Amazon will soon start collecting sales taxes in the Sunshine State. About to open two new distribution centers in Florida, Amazon will be begin collecting sales tax on purchases as soon as May 1. “‘We're estimating about $80 million for the first year,” said Crystal Laake with the Florida Retail Federation.”

There’s no business like show business in the Golden State. Film and television production is not what it used to be in Hollywood and across California. To encourage  the entertainment industry to come back, some California legislators want the state to  provide as much as $2 billion in new tax breaks. But other lawmakers question whether these subsidies are worth the lost revenue. The answer remains: Probably not.

For more on states and their economies: The latest edition of TPC’s State and Local Finance Initiative's State Economic Monitor shows continued slow economic recovery. State unemployment rates have not increased, but long-term unemployment remains above average in most states. Still, states predict they’ll enjoy an average 3.6 percent growth in general fund revenues in fiscal year 2015.
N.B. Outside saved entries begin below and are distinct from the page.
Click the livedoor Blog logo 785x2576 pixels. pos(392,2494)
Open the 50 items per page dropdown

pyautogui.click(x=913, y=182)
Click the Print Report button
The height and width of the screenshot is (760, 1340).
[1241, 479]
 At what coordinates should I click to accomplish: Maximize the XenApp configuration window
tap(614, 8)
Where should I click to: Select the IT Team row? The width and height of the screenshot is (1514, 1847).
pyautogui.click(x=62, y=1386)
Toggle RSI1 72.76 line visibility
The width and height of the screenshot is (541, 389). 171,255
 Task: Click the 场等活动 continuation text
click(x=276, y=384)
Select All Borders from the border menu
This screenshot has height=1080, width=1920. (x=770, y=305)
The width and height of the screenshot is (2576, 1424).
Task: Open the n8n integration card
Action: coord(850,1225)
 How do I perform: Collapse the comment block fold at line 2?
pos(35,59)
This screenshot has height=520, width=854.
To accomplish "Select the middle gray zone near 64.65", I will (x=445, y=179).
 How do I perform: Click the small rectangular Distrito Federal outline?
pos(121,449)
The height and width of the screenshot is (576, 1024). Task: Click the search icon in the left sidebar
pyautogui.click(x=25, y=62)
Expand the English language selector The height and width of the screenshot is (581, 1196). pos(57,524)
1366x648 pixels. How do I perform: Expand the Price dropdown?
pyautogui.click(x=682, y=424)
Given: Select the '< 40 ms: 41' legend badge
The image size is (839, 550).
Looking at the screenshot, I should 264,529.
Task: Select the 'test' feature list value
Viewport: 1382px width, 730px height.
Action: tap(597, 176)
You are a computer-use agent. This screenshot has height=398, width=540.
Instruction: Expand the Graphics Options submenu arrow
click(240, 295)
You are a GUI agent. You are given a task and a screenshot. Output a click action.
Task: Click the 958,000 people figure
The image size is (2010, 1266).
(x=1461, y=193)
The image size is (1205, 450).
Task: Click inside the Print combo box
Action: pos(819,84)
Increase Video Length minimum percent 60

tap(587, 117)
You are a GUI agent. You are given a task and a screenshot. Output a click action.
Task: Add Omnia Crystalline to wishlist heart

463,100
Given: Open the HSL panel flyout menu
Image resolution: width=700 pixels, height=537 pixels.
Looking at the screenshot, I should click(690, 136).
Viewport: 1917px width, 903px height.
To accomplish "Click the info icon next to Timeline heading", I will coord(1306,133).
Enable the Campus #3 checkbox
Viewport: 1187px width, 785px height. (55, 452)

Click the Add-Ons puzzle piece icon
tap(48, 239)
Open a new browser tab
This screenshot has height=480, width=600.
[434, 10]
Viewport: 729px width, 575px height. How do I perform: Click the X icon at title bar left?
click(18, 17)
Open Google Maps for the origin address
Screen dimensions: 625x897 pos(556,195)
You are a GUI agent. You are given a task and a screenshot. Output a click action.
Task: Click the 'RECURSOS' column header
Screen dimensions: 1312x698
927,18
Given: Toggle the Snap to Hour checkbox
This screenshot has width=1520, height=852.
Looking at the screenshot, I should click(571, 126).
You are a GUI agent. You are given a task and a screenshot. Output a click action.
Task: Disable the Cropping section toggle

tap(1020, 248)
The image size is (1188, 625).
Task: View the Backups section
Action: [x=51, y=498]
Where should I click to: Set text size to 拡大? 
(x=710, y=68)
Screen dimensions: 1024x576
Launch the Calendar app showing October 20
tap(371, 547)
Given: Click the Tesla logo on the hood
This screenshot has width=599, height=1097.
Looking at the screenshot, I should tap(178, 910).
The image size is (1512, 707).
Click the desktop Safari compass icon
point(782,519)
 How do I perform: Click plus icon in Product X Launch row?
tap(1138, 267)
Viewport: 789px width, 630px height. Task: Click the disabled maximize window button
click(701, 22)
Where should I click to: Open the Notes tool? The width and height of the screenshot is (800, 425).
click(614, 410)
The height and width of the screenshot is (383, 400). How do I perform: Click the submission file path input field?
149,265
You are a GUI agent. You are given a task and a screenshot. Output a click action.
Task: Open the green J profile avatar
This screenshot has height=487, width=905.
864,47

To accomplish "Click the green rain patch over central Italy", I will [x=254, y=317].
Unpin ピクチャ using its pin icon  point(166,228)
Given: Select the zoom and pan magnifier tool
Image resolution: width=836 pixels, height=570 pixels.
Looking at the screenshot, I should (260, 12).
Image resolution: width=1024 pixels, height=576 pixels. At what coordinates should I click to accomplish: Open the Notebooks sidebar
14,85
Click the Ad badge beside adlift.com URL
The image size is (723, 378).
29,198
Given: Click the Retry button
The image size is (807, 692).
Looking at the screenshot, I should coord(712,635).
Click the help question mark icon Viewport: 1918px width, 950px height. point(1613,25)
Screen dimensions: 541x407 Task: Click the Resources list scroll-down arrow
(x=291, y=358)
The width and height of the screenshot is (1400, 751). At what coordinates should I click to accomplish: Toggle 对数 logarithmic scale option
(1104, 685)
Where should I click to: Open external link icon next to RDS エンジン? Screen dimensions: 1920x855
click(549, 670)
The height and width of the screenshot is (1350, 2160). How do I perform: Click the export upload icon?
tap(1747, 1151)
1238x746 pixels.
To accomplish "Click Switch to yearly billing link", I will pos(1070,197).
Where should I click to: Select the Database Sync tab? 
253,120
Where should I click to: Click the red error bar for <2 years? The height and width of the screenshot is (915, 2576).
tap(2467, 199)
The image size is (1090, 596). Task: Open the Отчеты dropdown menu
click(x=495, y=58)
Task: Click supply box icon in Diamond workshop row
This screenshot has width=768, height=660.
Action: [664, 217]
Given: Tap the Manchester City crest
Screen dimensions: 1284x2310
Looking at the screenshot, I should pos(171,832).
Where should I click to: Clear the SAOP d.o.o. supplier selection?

Flash trading fairness: Follow the French? TPC’s Steve Rosenthal examines tax alternatives for high-frequency trades. The French have figured out a way to do it. Steve concludes that “a properly-structured high-frequency tax would cap the value of speed—to end the race to spend billions to save milliseconds. It also would charge traders to tease information out of investors.”

Expense capital investments or deduct interest, not both. If lawmakers want to allow firms to immediately deduct the full cost of their capital investments, they should repeal their deduction for interest costs, argues Howard Gleckman in his latest post. “When a firm can expense its capital costs, the tax rate on that investment is zero. If the business can also deduct interest, it is paying a negative tax on that equipment—effectively receiving an investment subsidy from the government.”

“You win… a new car!” if you submit VAT receipts. Slovakia has a novel approach to jump-starting its stalling revenues from the value-added tax. Firms routinely under-report sales to save on the levy. So instead of chasing fraud with expensive auditors or pursuing legal claims, the government has created a consumer lottery. When buyers submit receipts they are eligible to win money, cars, or even a chance to play on a TV game show. And the receipts give the government the paper trail it needs. Portugal started a similar lottery last Thursday. The VAT tax gap in the European Union hit $267 billion in 2011.

International tax scrutiny prompts a Starbucks move. Lawmakers in the United Kingdom raised an eyebrow at Starbucks' low UK tax payments last year. This year, Starbucks will move its European headquarters from the Netherlands to Chiswick, west London. Its UK tax bill will rise, but its global tax bill won’t.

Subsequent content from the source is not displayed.